Requirement ▸ Go through the entries below and retype them exactly, omitting each picture.

Exercise data ▸

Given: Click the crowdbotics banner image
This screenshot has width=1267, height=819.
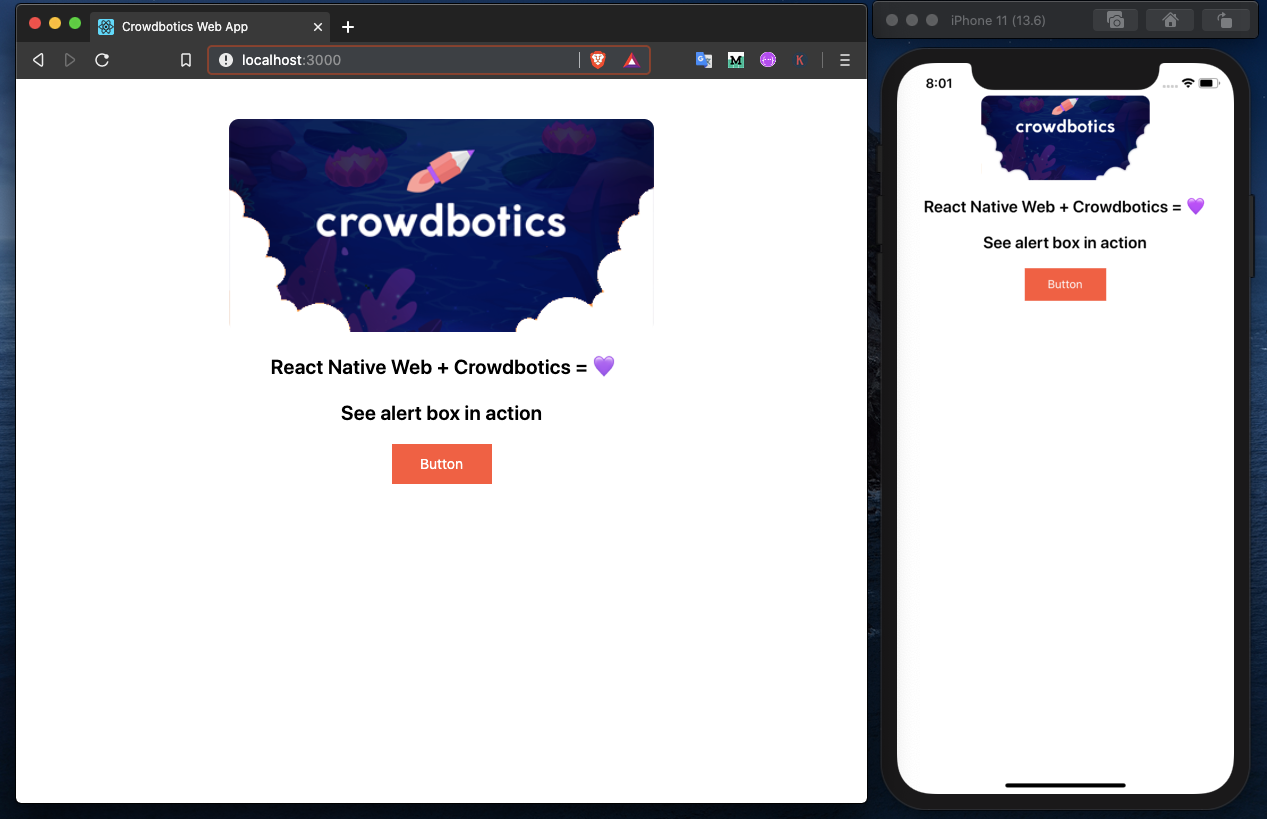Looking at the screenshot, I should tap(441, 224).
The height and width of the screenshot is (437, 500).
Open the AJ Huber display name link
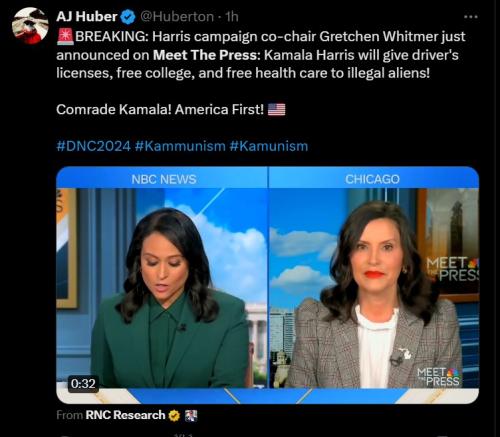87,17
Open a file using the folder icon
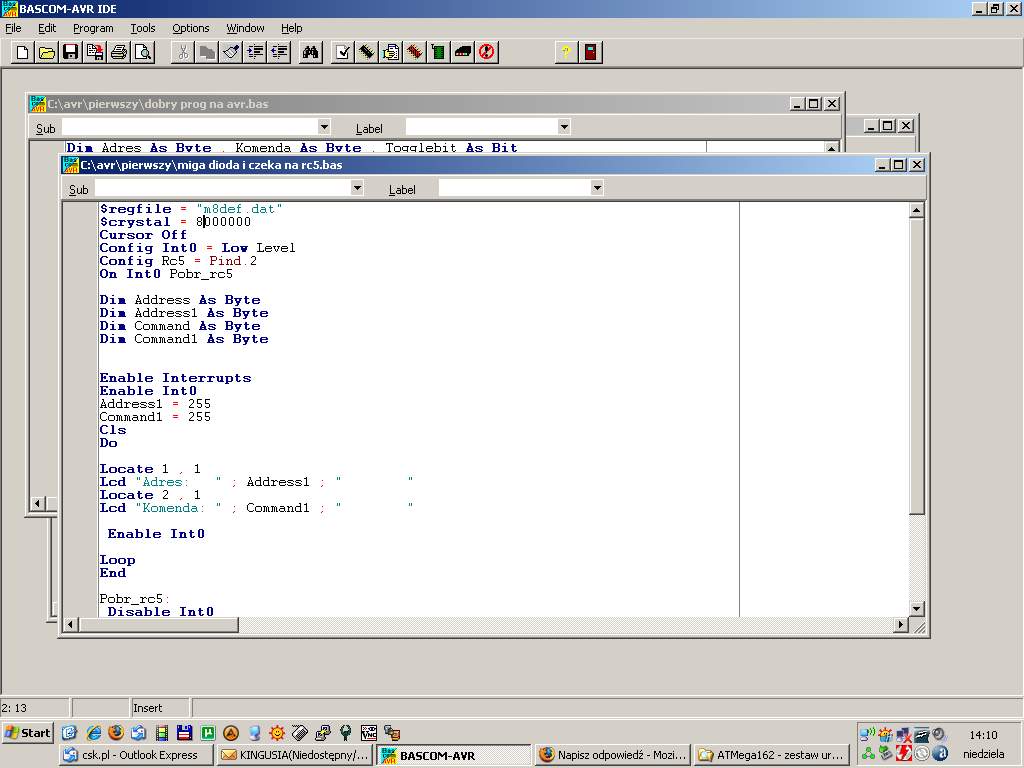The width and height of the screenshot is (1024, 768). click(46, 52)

Written reply ▸
Given: Click the crowdbotics banner image
This screenshot has width=1267, height=819.
Looking at the screenshot, I should tap(441, 224).
The height and width of the screenshot is (437, 500).
Open the AJ Huber display name link
87,17
Open a file using the folder icon
The width and height of the screenshot is (1024, 768). click(46, 52)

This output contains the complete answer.